--- Start Given text ---
B. Did the Pension Centre unreasonably interpret subsection 11(4) of the Superannuation Act to include RCMP members who have been ordered to resign?

[49] In the alternative, the Applicant submits RCMP members like the Applicant who resign after being ordered to resign within the 14 days or in default are dismissed, as contemplated by para 45(4)(b) of the RCMP Act, are not included in subsection 11(4) of the Superannuation Act. Subsection 11(4) provides:

11(4) A contributor who is compulsorily retired from the Force by reason of misconduct is entitled to

(a) a return of contributions; or

(b) in the discretion of the Treasury Board, the whole or any part specified by the Treasury Board of any benefit to which he or she would have been entitled under this section if

(i) in the case of a contributor who at the time of his or her retirement had reached retirement age, he or she had ceased to be a member of the Force for any reason other than disability or misconduct, or

(ii) in the case of a contributor who at the time of his or her retirement had not reached retirement age, he or she had been compulsorily retired from the Force to promote economy or efficiency due to a reduction in the total number of members of the Force,

except that in no case shall the capitalized value of the benefit be less than the amount of the return of contributions referred to in paragraph (a).
--- End Given text ---
Exercise requirements
[1] According to the given text, what is a contributor compulsorily retired from the Force by reason of misconduct entitled to under paragraph (a)?
[2] Edit the given text, starting at the words "(i) in the case" and stopping after "in paragraph (a).", so that "disability" becomes "illness".
Answer from the text above alone.
--- Start Dataset excerpts ---
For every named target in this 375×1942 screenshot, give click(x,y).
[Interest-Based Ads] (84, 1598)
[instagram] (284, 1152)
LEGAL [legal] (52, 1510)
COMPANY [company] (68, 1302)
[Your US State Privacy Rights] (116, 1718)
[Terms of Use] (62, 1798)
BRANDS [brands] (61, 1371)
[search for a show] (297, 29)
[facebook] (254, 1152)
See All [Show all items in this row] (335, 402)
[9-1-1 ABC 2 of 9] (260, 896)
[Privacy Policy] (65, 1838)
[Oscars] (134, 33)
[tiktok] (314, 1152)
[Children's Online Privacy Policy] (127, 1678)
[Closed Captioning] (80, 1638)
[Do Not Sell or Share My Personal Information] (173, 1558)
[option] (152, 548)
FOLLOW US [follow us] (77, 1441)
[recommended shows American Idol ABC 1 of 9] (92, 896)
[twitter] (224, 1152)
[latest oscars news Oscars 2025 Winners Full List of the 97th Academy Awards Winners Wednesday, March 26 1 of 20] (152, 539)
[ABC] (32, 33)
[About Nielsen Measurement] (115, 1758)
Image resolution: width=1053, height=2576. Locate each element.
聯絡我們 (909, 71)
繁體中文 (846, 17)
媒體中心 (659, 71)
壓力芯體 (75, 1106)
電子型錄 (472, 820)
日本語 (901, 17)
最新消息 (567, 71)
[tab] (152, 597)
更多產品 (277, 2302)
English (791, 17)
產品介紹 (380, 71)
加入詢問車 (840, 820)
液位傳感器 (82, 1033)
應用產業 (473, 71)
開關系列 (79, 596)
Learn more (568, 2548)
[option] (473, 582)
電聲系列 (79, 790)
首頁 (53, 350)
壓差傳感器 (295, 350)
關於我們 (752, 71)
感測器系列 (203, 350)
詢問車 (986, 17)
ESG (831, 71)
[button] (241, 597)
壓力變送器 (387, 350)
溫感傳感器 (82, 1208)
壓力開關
--- End Dataset excerpts ---
The responses
[1] A return of contributions.

[2]
(i) in the case of a contributor who at the time of his or her retirement had reached retirement age, he or she had ceased to be a member of the Force for any reason other than illness or misconduct, or

(ii) in the case of a contributor who at the time of his or her retirement had not reached retirement age, he or she had been compulsorily retired from the Force to promote economy or efficiency due to a reduction in the total number of members of the Force,

except that in no case shall the capitalized value of the benefit be less than the amount of the return of contributions referred to in paragraph (a).